DATA FOR THIS TASK: Begin
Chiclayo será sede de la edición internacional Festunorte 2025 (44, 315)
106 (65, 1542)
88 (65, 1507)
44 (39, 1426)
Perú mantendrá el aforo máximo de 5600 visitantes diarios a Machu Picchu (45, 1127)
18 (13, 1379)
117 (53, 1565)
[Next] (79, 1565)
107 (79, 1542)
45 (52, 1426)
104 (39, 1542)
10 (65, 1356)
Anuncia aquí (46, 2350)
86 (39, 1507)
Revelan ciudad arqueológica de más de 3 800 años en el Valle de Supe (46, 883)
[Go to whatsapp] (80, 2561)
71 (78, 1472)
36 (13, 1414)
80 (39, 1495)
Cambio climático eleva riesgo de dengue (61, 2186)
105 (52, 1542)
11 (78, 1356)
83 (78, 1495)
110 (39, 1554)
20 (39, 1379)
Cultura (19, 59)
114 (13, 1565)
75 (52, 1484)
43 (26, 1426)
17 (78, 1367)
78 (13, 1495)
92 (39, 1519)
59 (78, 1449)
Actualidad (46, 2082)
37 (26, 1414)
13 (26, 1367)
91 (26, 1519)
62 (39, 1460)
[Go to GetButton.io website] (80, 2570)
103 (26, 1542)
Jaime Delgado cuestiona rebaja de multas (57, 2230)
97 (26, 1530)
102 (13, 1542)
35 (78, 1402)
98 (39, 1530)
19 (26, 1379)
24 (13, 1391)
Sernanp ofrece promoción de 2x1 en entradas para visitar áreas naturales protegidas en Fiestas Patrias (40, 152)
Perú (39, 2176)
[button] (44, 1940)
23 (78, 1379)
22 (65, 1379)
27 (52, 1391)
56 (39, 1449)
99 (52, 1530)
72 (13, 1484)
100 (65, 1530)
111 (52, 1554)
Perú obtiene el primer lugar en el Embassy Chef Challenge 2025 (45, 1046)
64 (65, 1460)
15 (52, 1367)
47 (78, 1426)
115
DATA FOR THIS TASK: End
:: INSTRUCTIONS TO FOLLOW ::
Go through the data above and return each line containing the string "Perú".

:: EXERCISE OUTPUT ::
Perú mantendrá el aforo máximo de 5600 visitantes diarios a Machu Picchu (45, 1127)
Perú (39, 2176)
Perú obtiene el primer lugar en el Embassy Chef Challenge 2025 (45, 1046)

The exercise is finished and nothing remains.